Logging API will collect ACCEPT or DROP or both events related to security groups configured on port(s). Please refer to Expected API behavior for more details.

This spec implements logging API for security groups for OVS native firewall (OVS) and Iptables-based (Linux Brigde) for operator-only. It also lays out a model which can be extended to other resources (e.g Firewall logging) easily.

Initially, we have both PoC for OVS native firewall and Iptables-based logging. The OVS native firewall logging will be completely supported first as it is now becoming the default driver, Iptables-based logging will be finished later. This API is considered to work consistently between OVS native firewall and Iptables-based logging.

Regarding multiple driver environment, this feature will have a similar validation like QoS [1] as a first approach. [2]

Logging implementation

Logging API is designed as a service plugin. It is defined as a generic logging API for resources such as security groups and firewall.

In server side, the class design for LoggingApiPlugin would look like:

+-----------------------+
| LoggingApiPluginBase  |
+----------^------------+
           |
+-----------------------+
|  LoggingApiPlugin     |
+-----------------------+
|  _init_()             |
|  get_logs()           |
|  get_log()            |
|  create_log()         |
|  update_log()         |
|  delete_log()         |
+-----------------------+

The reference implementation can be found in [3].
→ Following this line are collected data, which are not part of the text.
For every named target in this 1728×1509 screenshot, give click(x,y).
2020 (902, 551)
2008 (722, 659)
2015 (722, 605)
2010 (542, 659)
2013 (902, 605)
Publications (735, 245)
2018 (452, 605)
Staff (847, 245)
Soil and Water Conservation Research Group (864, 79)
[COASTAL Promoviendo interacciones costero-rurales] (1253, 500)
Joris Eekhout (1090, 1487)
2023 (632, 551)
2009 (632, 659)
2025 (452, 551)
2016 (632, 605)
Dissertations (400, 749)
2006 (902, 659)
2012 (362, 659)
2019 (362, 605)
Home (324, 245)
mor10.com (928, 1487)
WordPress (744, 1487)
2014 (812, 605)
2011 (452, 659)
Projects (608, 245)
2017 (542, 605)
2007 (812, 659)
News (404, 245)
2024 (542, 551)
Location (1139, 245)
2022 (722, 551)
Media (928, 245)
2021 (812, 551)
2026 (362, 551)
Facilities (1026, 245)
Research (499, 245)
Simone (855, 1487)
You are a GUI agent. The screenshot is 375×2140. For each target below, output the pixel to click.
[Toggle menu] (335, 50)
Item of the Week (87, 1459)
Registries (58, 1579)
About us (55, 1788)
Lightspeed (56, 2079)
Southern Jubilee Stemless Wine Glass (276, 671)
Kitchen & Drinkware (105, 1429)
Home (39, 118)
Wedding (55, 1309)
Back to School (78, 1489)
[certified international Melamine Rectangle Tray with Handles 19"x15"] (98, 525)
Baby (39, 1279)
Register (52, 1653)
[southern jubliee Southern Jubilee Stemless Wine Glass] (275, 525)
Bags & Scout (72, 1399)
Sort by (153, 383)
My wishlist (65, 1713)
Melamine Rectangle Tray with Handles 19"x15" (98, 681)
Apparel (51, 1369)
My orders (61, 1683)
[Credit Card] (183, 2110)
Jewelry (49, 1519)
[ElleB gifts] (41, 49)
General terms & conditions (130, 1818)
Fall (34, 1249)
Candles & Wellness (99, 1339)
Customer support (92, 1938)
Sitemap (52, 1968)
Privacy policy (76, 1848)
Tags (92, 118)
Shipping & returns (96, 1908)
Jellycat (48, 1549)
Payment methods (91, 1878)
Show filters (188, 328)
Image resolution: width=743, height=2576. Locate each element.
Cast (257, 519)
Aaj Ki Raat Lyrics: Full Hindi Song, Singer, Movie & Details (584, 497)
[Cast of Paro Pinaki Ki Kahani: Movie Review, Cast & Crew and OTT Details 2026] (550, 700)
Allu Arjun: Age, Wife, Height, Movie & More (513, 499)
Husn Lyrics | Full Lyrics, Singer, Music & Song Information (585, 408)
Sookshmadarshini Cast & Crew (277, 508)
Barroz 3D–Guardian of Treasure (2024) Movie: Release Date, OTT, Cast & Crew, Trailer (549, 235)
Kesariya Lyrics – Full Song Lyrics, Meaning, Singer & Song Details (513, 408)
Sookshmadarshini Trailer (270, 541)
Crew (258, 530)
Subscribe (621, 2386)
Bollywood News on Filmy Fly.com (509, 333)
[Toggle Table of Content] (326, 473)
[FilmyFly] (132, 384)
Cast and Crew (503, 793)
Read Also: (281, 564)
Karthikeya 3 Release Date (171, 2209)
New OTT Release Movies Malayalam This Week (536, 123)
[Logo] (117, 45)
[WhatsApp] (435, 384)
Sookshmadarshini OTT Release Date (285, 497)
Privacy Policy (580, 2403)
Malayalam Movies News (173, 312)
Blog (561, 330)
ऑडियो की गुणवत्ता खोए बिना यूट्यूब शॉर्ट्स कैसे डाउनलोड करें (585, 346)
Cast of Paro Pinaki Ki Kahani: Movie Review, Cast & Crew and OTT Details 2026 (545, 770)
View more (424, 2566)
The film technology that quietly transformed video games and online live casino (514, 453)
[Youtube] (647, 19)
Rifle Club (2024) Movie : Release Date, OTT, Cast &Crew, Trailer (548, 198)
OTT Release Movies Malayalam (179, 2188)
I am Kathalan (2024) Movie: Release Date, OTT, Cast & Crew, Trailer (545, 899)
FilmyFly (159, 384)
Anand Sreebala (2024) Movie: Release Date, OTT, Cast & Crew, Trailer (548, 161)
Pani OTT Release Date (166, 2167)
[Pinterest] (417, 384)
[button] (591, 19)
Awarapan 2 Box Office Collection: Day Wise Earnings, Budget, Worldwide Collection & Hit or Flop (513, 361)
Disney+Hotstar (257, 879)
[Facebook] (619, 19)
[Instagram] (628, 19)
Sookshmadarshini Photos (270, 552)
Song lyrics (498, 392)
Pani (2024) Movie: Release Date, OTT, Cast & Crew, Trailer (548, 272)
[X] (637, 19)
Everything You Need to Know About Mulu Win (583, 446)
The LoggingExtension is an agent extension. It is common for all logging resources like security groups and firewall. The LoggingExtension will receive CREATED/UPDATED/DELETED events of the logging resource and pass these events to logging drivers. Each logging driver defines the resources it supports. In case of security group, we can have a security group logging driver implemented as OVSFirewallLogging or IptablesLoggingDriver.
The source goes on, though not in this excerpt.